The 18th running of the competition, which brings together people who have experienced homelessness from across the globe to compete in a football tournament, was the first for four years after Covid put things on hold.
The 2023 tournament also marked the 20th anniversary of the first edition – held in Graz, Austria, in 2003 – and was the first time the HWC had gone to the United States.
Now the dust has settled in California, here are four things we learned from the HWC’s return.
The idea of a Homeless World Cup has endured
Before the tournament, HWC co-founder Mel Young told The Big Issue the “simplicity” of the idea had seen it endure for two decades.
But the pandemic put that to the test with follow-ups to Cardiff’s 2019 tournament postponed.
So it was all smiles at Sacramento State University’s Hornet Stadium as the players marked the considerable achievement of even making it to the tournament before the serious matter of the draw took place to decide which teams would square off on the pitch.
After four years away, the reception was proof enough that the idea of bringing people together to use football as a vehicle for social change was still alive and well.
The tournament is just the beginning for players
The Homeless World Cup is a positive experience for players who get the chance to take part but it’s neither the beginning nor the end of their story.
Many of the players taking part in Sacramento sell street papers like The Big Issue around the world or play in football programmes like Street Soccer Scotland, which use football to connect people with communities and services that can help them.
For some players, just getting to the tournament is the culmination of years of hard work to put homelessness behind them. For others, it gives them a brief respite from difficulties in their home country.
This was best exemplified by the Ukrainian team, who were able to play in the tournament after five Scottish Premier League clubs – Aberdeen, Celtic, Hearts, Hibernian and Rangers – came together to contribute towards flights and visas.
Ukraine’s men’s team was pulled together from a range of defence forces, including the police and military, with players taking part in a football programme to rehabilitate them from the experience of being at war.
Their journey to Sacramento started with a bus ride from their war-torn home country to Poland before flying to the US via Amsterdam. As men under 55 are currently not allowed to leave the country, the team required special dispensation to leave temporarily.
Dmytro Shcherba said: “I think it is very important for the rehabilitation of people like us who just came from the battlefield. Although one never can fully escape, it still helps to switch the mind from what is happening in our country at the moment.”
The US women’s team did not have as far to go to reach the tournament but had their own remarkable stories to share.
Two sets of sisters made up the core of the squad with three siblings from Minnesota and two from Sacramento itself.
Sienna Jackson – the sister of coach and professional footballer Mariah Powers – was rough sleeping before she was connected with a youth service that put her on a path of training to be a dental nurse.
She was all smiles at the tournament as she scored a hat-trick in a 6-2 over Denmark to secure the Nelsen Way Award for her team – the second-tier prize in the women’s competition.
The positive action on the pitch was replicated on the sidelines as the Homeless World Cup held a symposium on working to end global homelessness.

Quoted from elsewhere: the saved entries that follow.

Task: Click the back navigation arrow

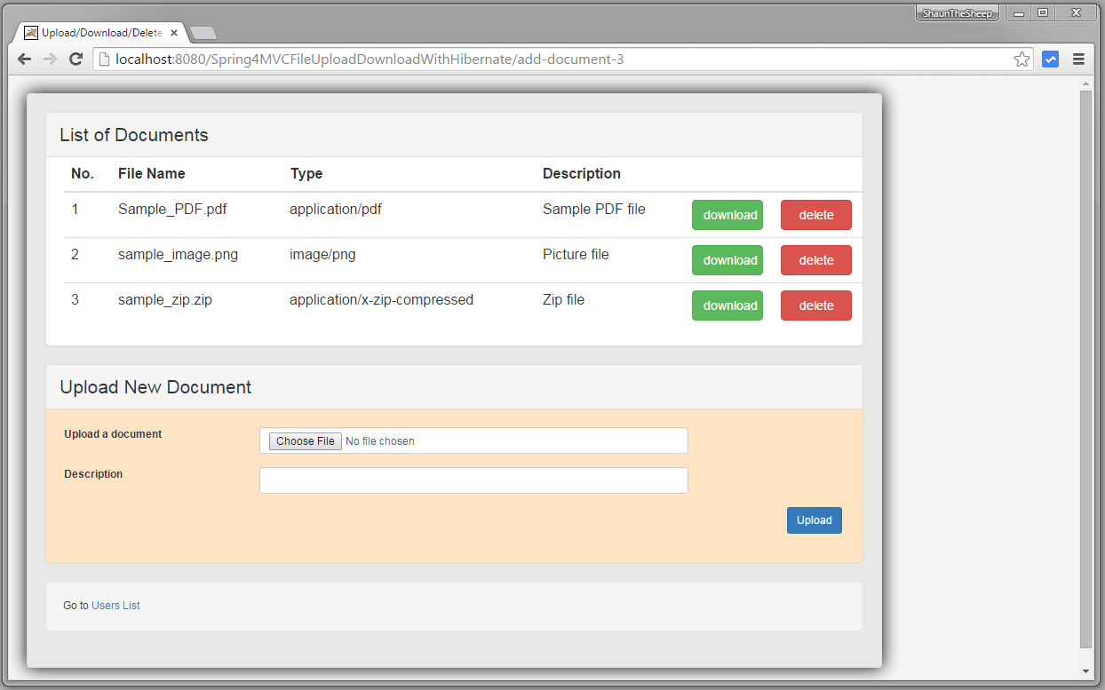Action: point(24,59)
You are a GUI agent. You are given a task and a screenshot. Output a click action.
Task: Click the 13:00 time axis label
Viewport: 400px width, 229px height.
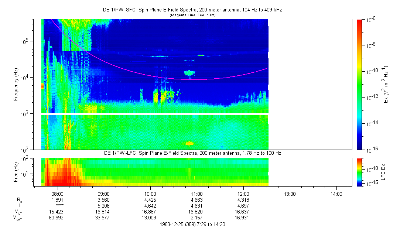coord(290,194)
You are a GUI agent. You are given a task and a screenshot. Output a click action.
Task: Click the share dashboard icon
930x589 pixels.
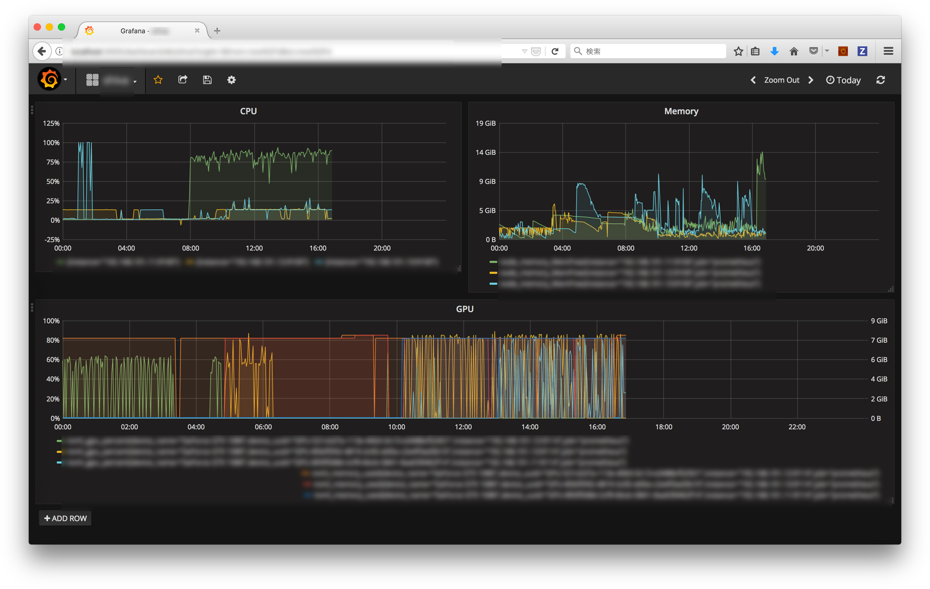183,80
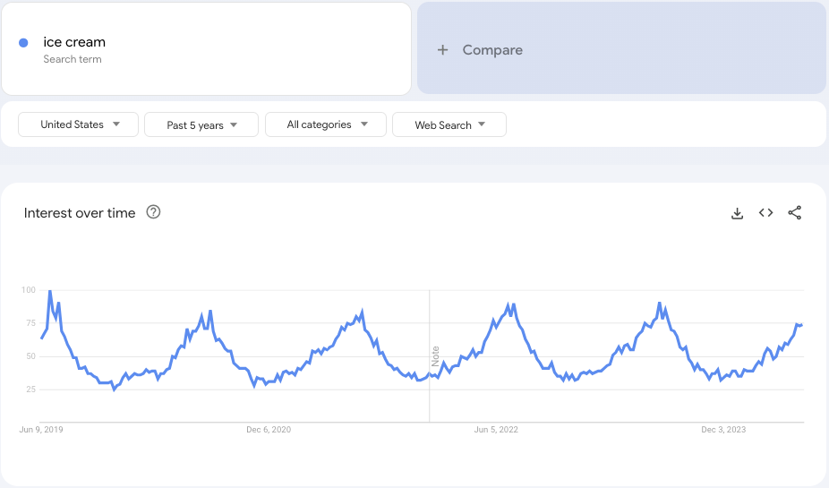Click the Interest over time heading
Image resolution: width=829 pixels, height=488 pixels.
[x=80, y=213]
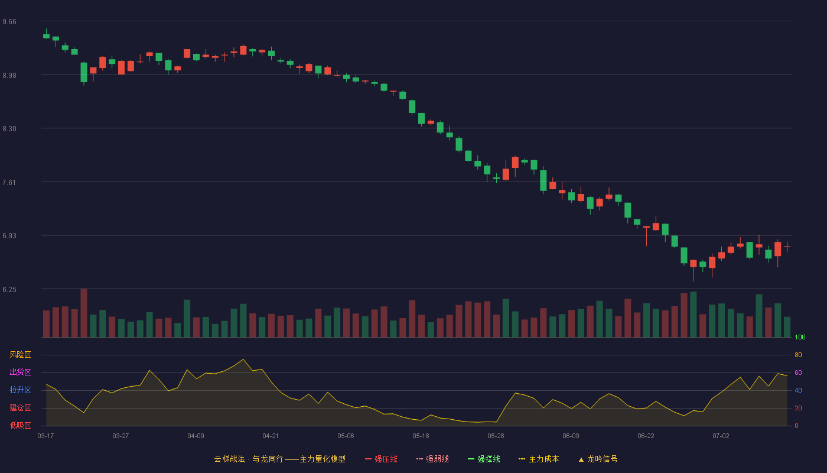The height and width of the screenshot is (473, 827).
Task: Toggle the 强撑线 legend entry
Action: click(484, 459)
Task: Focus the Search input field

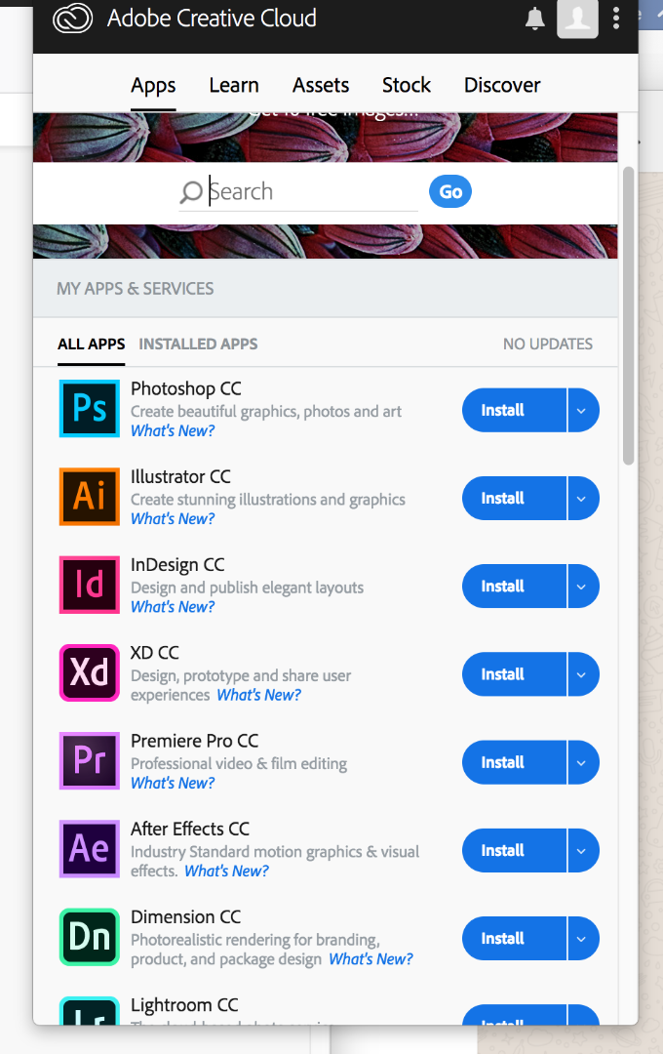Action: tap(312, 191)
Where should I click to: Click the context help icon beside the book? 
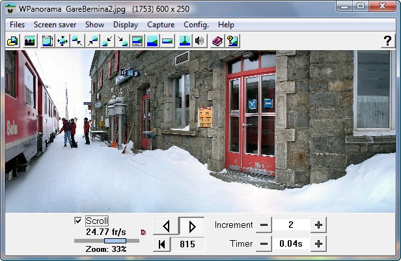(232, 41)
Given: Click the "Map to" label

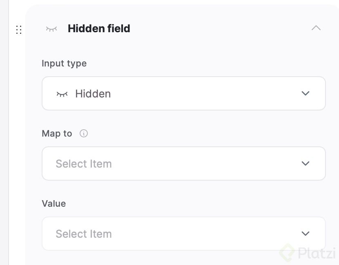Looking at the screenshot, I should tap(57, 134).
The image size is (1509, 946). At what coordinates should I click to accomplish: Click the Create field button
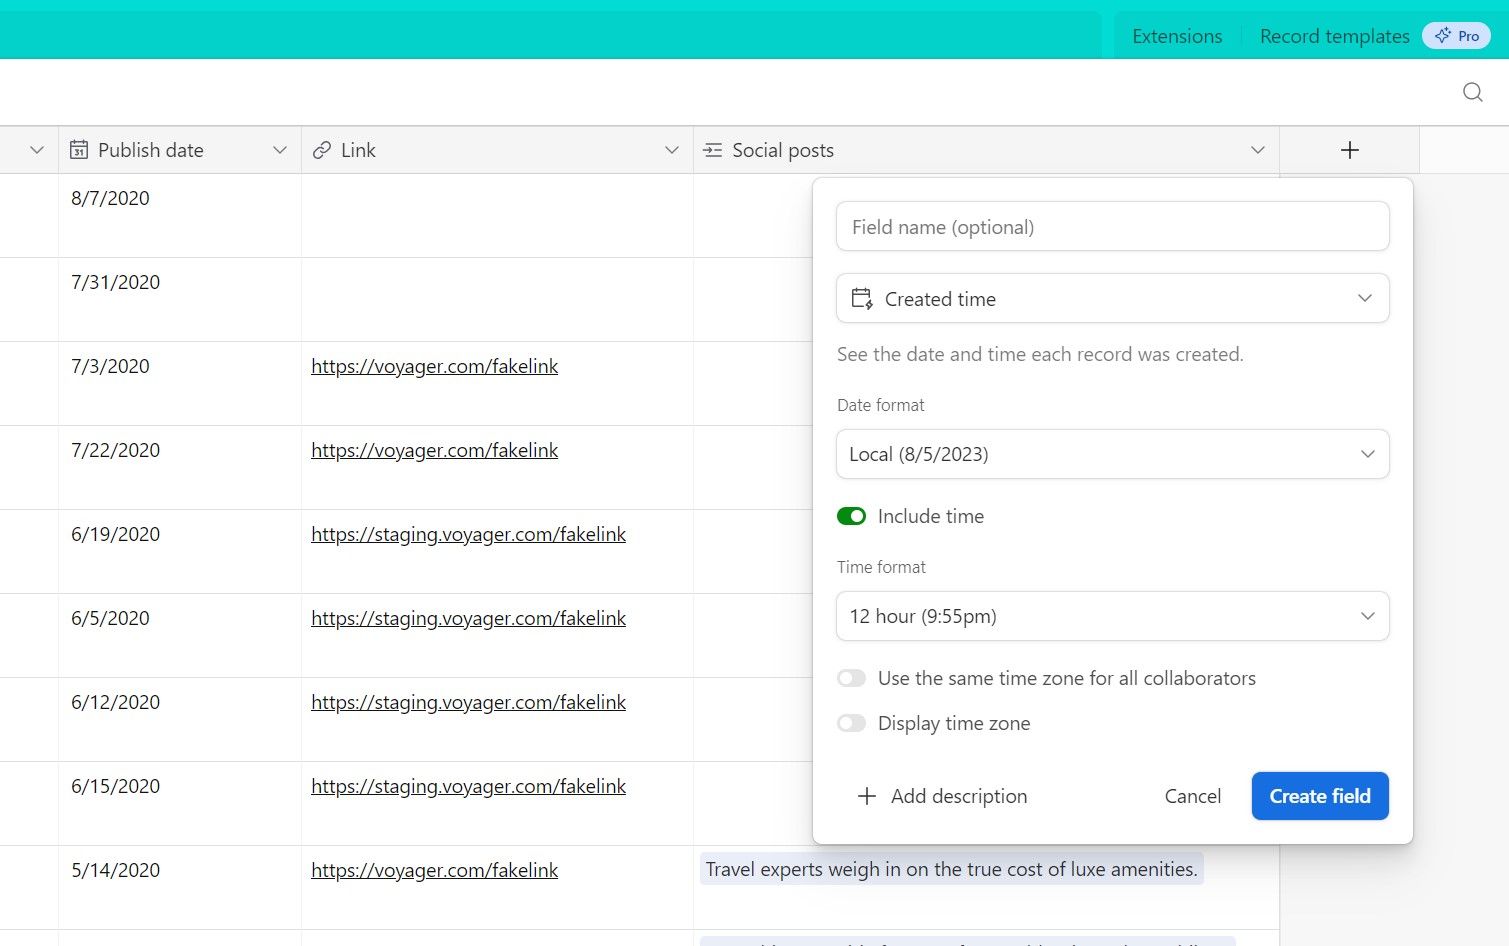pyautogui.click(x=1319, y=796)
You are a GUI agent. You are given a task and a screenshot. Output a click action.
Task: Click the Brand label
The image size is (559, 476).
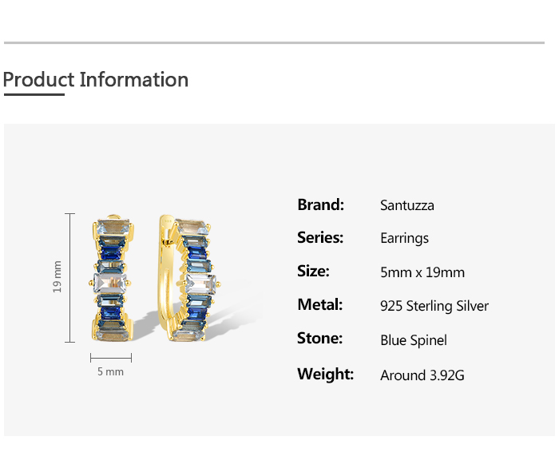[x=320, y=205]
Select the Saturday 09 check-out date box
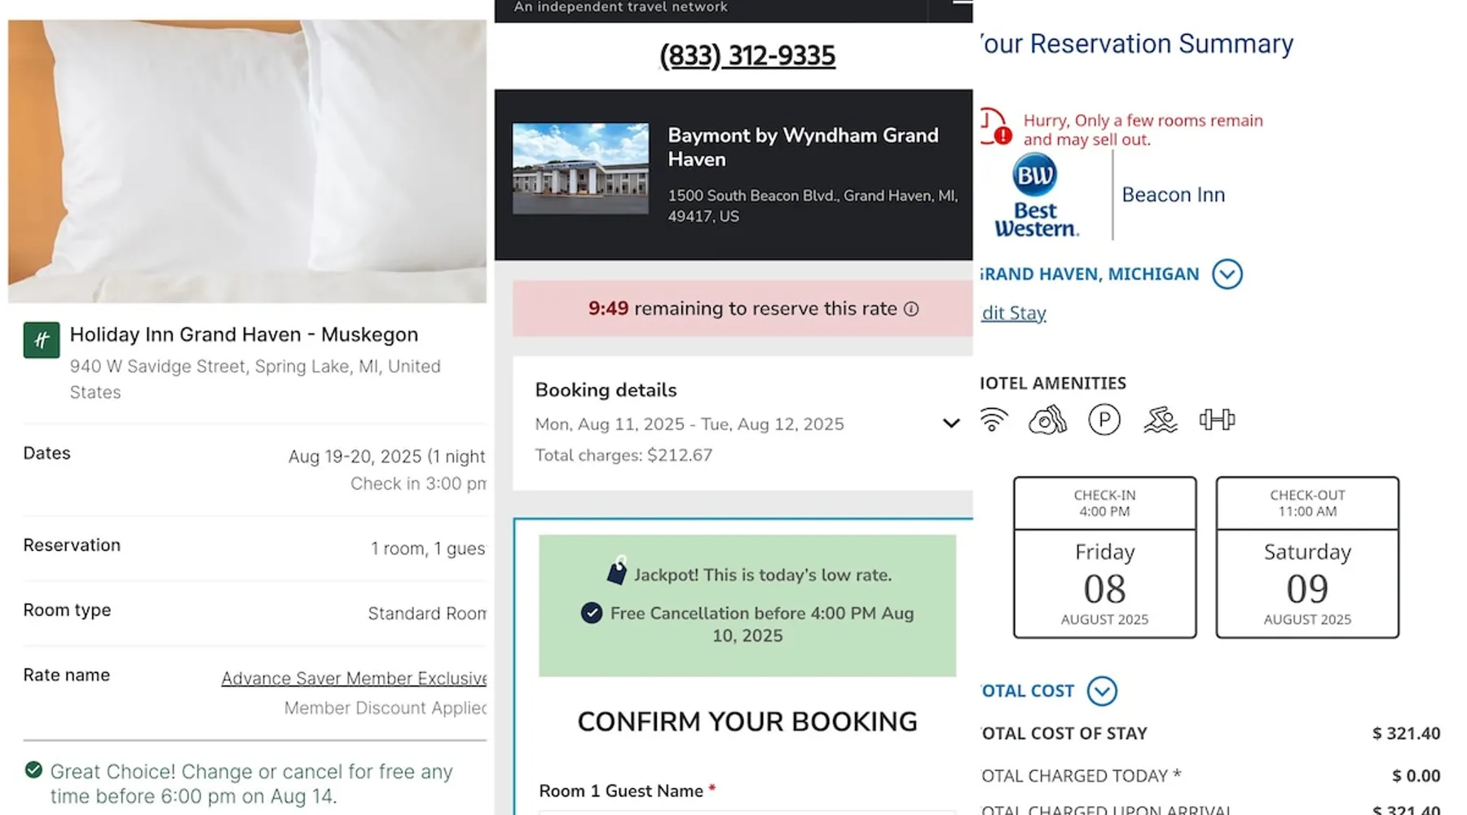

The first time the HWC has put on such an event.
Organisers worked with Catalyst 2030 to launch the Cities Ending Homelessness campaign at the event. Catalyst 2030 is a global movement of people and organisations committed to advancing the UN’s sustainable development goals.
The campaign is aiming to look at solutions-focused measures of tackling homelessness and including the voices of people who have experienced homelessness as part of the strategy.
One of the people speaking at the event was Hope Solo, a former US international goalkeeper, whose father experienced homelessness following his service in the Vietnam war.
“I’ve watched the soccer on show here in Sacramento and it’s incredible. The atmosphere at Sac State and in the Hornet Stadium is providing these players with the platform to change their lives and inspire others to do the same,” she said.